About this exercise: From the first line to the last, set down the data exactly as given.

[Stored items]
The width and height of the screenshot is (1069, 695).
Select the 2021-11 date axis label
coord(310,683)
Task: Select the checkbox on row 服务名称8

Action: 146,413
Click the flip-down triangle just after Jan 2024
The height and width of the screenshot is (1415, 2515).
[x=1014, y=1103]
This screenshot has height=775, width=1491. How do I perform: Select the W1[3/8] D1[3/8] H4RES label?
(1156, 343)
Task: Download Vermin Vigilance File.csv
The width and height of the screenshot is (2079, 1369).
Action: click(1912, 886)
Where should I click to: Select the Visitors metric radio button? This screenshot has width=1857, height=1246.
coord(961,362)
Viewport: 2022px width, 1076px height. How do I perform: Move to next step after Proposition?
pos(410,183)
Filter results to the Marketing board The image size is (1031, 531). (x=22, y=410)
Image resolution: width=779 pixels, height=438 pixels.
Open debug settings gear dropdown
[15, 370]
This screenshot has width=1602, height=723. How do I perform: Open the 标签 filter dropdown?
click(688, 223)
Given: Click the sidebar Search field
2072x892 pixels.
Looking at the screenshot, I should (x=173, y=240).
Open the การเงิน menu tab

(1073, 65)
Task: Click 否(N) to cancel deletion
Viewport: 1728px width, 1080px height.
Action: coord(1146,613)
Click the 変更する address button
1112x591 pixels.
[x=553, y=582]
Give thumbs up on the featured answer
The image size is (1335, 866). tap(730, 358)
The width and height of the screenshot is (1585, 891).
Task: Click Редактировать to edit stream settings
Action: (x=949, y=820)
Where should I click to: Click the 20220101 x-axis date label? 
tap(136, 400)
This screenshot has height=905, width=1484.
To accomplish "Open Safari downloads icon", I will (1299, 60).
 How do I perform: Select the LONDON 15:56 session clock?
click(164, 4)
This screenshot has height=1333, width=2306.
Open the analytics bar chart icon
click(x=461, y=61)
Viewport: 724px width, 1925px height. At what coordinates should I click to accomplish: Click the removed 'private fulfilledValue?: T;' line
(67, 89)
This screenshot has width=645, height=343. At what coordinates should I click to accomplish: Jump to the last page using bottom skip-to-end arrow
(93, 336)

Written reply:
The width and height of the screenshot is (1069, 695).
Select the 2021-11 date axis label
coord(310,683)
Task: Select the checkbox on row 服务名称8

Action: 146,413
Click the flip-down triangle just after Jan 2024
The height and width of the screenshot is (1415, 2515).
[x=1014, y=1103]
This screenshot has height=775, width=1491. How do I perform: Select the W1[3/8] D1[3/8] H4RES label?
(1156, 343)
Task: Download Vermin Vigilance File.csv
The width and height of the screenshot is (2079, 1369).
Action: click(1912, 886)
Where should I click to: Select the Visitors metric radio button? This screenshot has width=1857, height=1246.
coord(961,362)
Viewport: 2022px width, 1076px height. How do I perform: Move to next step after Proposition?
pos(410,183)
Filter results to the Marketing board The image size is (1031, 531). (x=22, y=410)
Image resolution: width=779 pixels, height=438 pixels.
Open debug settings gear dropdown
[15, 370]
This screenshot has width=1602, height=723. How do I perform: Open the 标签 filter dropdown?
click(688, 223)
Given: Click the sidebar Search field
2072x892 pixels.
Looking at the screenshot, I should (x=173, y=240).
Open the การเงิน menu tab

(1073, 65)
Task: Click 否(N) to cancel deletion
Viewport: 1728px width, 1080px height.
Action: coord(1146,613)
Click the 変更する address button
1112x591 pixels.
[x=553, y=582]
Give thumbs up on the featured answer
The image size is (1335, 866). tap(730, 358)
The width and height of the screenshot is (1585, 891).
Task: Click Редактировать to edit stream settings
Action: (x=949, y=820)
Where should I click to: Click the 20220101 x-axis date label? 
tap(136, 400)
This screenshot has height=905, width=1484.
To accomplish "Open Safari downloads icon", I will (1299, 60).
 How do I perform: Select the LONDON 15:56 session clock?
click(164, 4)
This screenshot has height=1333, width=2306.
Open the analytics bar chart icon
click(x=461, y=61)
Viewport: 724px width, 1925px height. At what coordinates should I click to accomplish: Click the removed 'private fulfilledValue?: T;' line
(67, 89)
This screenshot has width=645, height=343. At what coordinates should I click to accomplish: Jump to the last page using bottom skip-to-end arrow
(93, 336)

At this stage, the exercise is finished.